Da qualche stagione il Chiasso ci ha abituati ad un campionato di assoluta lotta per….non retrocedere in Prima Promotion.

A volte qualche bella partita e bella vittoria, poi si spera ma tutto torna come prima. Sempre in bilico, non esistono allenatori che restano in società più di una stagione, qualcuno anche meno.

I nuovi mister che iniziano in estate la preparazione lo fanno con entusiasmo ma alla fine (se ci arrivano) vengono licenziati anche se salvi e, secondo le varie dichiarazioni lasciate da loro stessi, non l’hanno presa molto bene su come è andata a finire, vedi Baldo Raineri, chiamato per ben due volte a salvare il Chiasso riuscendoci ma poi licenziato, e Andrea Manzo.

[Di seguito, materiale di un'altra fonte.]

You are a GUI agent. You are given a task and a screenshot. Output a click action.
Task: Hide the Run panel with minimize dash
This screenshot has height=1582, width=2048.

Naturalmente i mister sono i primi a rimetterci quando le cose non vanno bene, ma questo per quanti mister è valso? Tutti. Allora ci domandiamo, c’è qualche motivo di fondo? O è una procedura normale cambiare i mister ogni anno?

Davvero peccato, loro erano due buoni allenatori, chiaramente diversi ma con i quali si sarebbe potuto creare un progetto duraturo, con un punto di partenza, un anno 0. O forse no.

Brutta frase, “anno 0”. Difficile vedere il seguito di un anno 0, a Chiasso, perlomeno negli ultimi tempi, sembra sempre l’anno 0. Normalmente, una volta definito un progetto, obiettivo e la sua durata, più persone, accuratamente scelte, lo portano avanti fino a raggiungere l’obiettivo, ma tutto questo non succede.

Come in ogni azienda che si rispetti, i dipendenti e i manager che ci lavorano da molto tempo creano esperienze, procedure affidabili e fanno da mentori ai nuovi arrivati, può persino succedere che si collabora con la stessa azienda da decenni. Questo crea affidabilità, crea fiducia nei tifosi, crea attrazione per la società e amore per la maglia.

A Chiasso invece cosa succede? Molte persone che vanno e che vengono ogni stagione, sempre diversi, come può la società creare fiducia verso i suoi sostenitori?

A questo punto ci chiediamo, che destino hanno i mister, i giocatori e molte altre persone che arrivano a Chiasso? Non lo sappiamo ma la domanda è lecita perchè stiamo cercando di capire cosa fa 1+1 e arriva perché tutto ciò crea preoccupazione per i propri tifosi e per gli appassionati di calcio ticinesi.

Ci piacerebbe essere smentiti con i fatti ed esserci sbagliati, ma un cosa è certa, lo stato attuale è che tutto ciò è il risultato delle scelte che sono state fatte finora e di questo si deve prenderne la responsabilità senza addebitare la colpa ad altri (mister e non solo), come spesso e facilmente succede in ambito sportivo.

Ci piace dire “se fai le stesse cose otterrai gli stessi risultati, se fa delle cose diverse raggiungerai obiettivi diversi”.

Il nostro augurio è che il Chiasso possa fare un campionato interessante, emozionante e che anche i suoi tifosi possano andare al Riva IV consapevoli che la propria società farà di tutto per divertirli e noi di Chalcio.com ci auguriamo di raccontare una storia diversa dalle altre sulla stagione a venire della squadra momò.

Dulcis in fundo, è chiaro che il principio di fondo di questo articolo non vale solo per il Chiasso, se vuole chi legge potrà farsene un’idea rispetto alla propria situazione sportiva.